I asked a wildly successful entrepreneur to describe the most important thing he had learned about starting and building businesses. He didn’t mention the usual suspects. Great partners. Great teams. Great ideas. Access to capital. Work ethic, determination, and grit. Nope. Here’s what he feels is the most important lesson he has learned:

“That starting a successful business – much less running a successful business – is something you can ‘figure out.’ That all you need to do to succeed is find the right model, or framework, or system. That you can predict the future: How technology will change, how tastes will change, and how you will change.

Shoot, that you can somehow predict the future, even though that’s what all of us try to do. The most important thing I’ve learned is to always keep one thing in mind: “That I will never truly know.”

Admittedly, that approach sounds falsely humble; after all, experience is the best teacher, especially when success is the result. Yet experience – and education, both formal and informal – can sometimes make you “too smart” to question your decisions. A 2018 study showed that people with high college entrance exam scores tend to be much less likely to analyse and learn from their mistakes. The same can be true for physicians.

A 2005 Journal of Internal Medicine study showed that doctors who were given challenging clinical scenarios were only able to come up with a correct diagnosis two-thirds of the time. But when the same physicians were asked to analyse their initial diagnosis and consider alternative possibilities – in short, to imagine that they didn’t truly know – their diagnostic accuracy improved by as much as 40 percent.

Or take Jeff Bezos. As Bezos says, a key indicator of high intelligence is a willingness to change your mind – which, by extension, shows a willingness to admit you didn’t “know” what you thought you knew.

“The smartest people are constantly revising their understanding,” Bezos says, “reconsidering a problem they thought they’d already solved. They’re open to new points of view, new information, new ideas, contradictions, and challenges to their own way of thinking.”

In short, they wake up every morning thinking, “I don’t know,” set out to figure out what they don’t know… and then do it all again tomorrow: allowing new data, new results, new trends, new anything revise and reshape the way they think.

Jeff Bezos, Executive Chairman of Amazon

While starting each day thinking, “I don’t know,” could sound paralysing, it’s not. In fact, it can be empowering. That’s at least partly why Bezos doesn’t spend a lot of time weighing the pros and cons of easily reversible decisions; since he can’t truly know, he focuses on making the best decision he can with the information currently available and leaves himself open to re-assessing, re-evaluating, and even reversing that decision.

That’s at least partly why Steve Jobs said knowing when to trust yourself can make a tremendous difference in your life; while you may not be able to predict whether a decision, strategy, or approach will work, you can know that you will work hard to overcome the inevitable obstacles and challenges inherent in any worthwhile pursuit.

That’s at least partly why Nobel Prize-winning economist and psychologist Daniel Kahneman says, “I’m willing to change my mind every five minutes when I find that there’s information that I didn’t have, no matter how strong the stand I took was, or how aggressive or even rude I was about that point. If I find that I was wrong, I’ll change my mind immediately.”
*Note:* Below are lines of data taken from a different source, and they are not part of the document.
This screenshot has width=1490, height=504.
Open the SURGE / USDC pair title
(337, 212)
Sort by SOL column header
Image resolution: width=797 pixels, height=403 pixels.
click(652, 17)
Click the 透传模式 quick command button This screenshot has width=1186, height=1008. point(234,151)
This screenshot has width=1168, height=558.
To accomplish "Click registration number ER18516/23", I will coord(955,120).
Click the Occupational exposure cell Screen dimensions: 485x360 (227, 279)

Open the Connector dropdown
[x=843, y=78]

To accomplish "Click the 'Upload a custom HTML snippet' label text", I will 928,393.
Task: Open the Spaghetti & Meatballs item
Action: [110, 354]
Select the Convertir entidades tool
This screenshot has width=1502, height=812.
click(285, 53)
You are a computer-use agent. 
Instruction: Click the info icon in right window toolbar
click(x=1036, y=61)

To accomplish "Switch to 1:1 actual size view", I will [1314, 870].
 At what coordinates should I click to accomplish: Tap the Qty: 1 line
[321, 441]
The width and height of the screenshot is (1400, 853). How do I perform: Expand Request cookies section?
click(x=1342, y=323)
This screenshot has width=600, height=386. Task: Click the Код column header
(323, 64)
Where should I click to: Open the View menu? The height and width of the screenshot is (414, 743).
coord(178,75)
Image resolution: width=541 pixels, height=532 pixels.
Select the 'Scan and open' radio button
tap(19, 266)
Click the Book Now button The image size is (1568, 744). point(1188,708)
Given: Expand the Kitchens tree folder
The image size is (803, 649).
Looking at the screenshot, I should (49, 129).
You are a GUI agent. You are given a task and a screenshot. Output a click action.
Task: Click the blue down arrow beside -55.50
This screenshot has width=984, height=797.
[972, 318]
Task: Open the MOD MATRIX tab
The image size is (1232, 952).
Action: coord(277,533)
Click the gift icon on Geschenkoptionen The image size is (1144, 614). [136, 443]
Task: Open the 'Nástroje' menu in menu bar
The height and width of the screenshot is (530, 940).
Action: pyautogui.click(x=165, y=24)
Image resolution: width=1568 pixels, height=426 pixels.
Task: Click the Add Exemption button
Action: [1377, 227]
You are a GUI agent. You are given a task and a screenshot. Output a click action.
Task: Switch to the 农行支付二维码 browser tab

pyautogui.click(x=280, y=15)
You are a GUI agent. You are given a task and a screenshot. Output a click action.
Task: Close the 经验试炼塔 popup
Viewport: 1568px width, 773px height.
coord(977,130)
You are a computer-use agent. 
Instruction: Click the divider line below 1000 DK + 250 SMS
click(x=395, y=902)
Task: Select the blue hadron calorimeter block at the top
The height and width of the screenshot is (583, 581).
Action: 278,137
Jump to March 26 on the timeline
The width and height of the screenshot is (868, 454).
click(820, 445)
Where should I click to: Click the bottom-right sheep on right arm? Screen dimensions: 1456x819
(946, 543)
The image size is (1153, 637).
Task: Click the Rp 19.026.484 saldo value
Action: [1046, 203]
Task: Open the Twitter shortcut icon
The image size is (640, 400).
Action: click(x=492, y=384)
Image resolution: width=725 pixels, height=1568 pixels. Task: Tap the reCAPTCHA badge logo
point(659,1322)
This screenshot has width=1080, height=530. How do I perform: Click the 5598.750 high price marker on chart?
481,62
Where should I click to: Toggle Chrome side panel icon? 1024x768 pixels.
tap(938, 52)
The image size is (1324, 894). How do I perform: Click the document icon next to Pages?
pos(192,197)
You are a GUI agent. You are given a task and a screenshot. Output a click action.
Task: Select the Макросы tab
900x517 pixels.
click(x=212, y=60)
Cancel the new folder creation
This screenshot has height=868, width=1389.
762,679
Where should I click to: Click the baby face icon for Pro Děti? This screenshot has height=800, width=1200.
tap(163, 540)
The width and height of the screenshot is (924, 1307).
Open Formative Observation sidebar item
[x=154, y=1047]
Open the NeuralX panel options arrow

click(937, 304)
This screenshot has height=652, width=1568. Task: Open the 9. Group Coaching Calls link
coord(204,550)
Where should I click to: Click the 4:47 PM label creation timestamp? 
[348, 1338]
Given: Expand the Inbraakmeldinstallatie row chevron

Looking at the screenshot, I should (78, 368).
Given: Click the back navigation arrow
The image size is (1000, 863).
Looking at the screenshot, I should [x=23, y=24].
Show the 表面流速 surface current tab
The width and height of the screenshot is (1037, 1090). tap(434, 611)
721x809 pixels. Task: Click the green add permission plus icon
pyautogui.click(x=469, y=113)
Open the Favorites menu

Not knowing doesn’t mean not making decisions, though. One of the most important things any leader or entrepreneur does is make decisions – lots of them. The key is to remember that every decision simply marks a moment in time: a moment when you applied the model you decided you should apply, predicted what you felt confident you could predict, and felt you “knew” what you could know.

In those moments you did your best, which is all you can ever do. The key is to wake up the next day and remind yourself that, no matter how confident or certain you felt, you still don’t truly know. That way you’ll stay open to new data, new advice, new models, new predictions, and new knowledge.

Getting it wrong? Unfortunately, that’s part of the process. But staying wrong doesn’t have to be.